Eshaan Kulshreshtha:
Okay, understood. All the best.
Moderator: Thank you. The next question is from the line of Rajesh Bhandari from Nakoda Engineers. Please go ahead.
Rajesh Bhandari:
Good afternoon, sir. Sir, I wanted to know, the Budget that has been released plus the trade deals that we have had with Europe, UK, Australia and USA, will it have any positive impact on our business?
Madhav Kejriwal:
Sir, I cannot commit exactly much, because the exact details have not yet come out. The European Union is a very big export market for us, but their process to materialize this deal is very long, because they have to get it approved at the commission level, at the union level, which takes a six months to a one year time period. So that might cause some delayed additions. It's difficult to quantify what will be the benefits because we are unaware of the details of what is being signed.

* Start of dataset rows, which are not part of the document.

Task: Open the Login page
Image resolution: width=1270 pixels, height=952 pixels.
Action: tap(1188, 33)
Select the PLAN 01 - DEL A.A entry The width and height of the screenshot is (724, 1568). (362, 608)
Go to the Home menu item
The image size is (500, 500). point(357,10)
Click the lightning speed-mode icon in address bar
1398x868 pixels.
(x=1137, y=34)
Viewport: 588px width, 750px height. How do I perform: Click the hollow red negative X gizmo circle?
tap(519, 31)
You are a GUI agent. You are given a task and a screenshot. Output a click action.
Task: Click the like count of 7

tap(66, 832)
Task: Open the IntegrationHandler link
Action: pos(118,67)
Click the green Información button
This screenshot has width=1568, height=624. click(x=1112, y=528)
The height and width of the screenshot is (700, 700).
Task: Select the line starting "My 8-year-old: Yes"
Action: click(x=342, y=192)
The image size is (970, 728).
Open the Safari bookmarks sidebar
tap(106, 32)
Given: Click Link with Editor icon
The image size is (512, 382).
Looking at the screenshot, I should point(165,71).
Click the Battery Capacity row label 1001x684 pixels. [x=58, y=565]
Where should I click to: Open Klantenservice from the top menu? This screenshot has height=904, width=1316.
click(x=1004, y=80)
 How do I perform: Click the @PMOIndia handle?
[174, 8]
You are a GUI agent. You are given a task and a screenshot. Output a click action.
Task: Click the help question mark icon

There have been some smaller things that are to benefit us, such as our trade deal with Oman, which will make us more competitive in that market. Similarly, with the U.S. market trade deal happening, I am hoping that our other products like fittings and such will get a slight boost. These are not going to make a substantial difference. But definitely, once we get more details, we will be able to identify opportunities. I am sure that we will work towards trying to take as much advantage of that as we can.
Rajesh Bhandari:
And what’s your opinion on the budget that’s been presented, what benefit we could get?
Madhav Kejriwal:
Sir, the biggest benefit with the current budget is that the Government wants to infuse capital in Jal Jeevan mission with full enthusiasm, so that’s the most encouraging thing for us. Like our CEO sir mentioned, our 50% market used to come from JJM, but it is on a steady decline. And slowly it’s starting to fizzle out and other markets like irrigation and river linking will take over. But the sudden full stop on the outflow of capital by the government was a big turning point for us as our performance shows on the financial front.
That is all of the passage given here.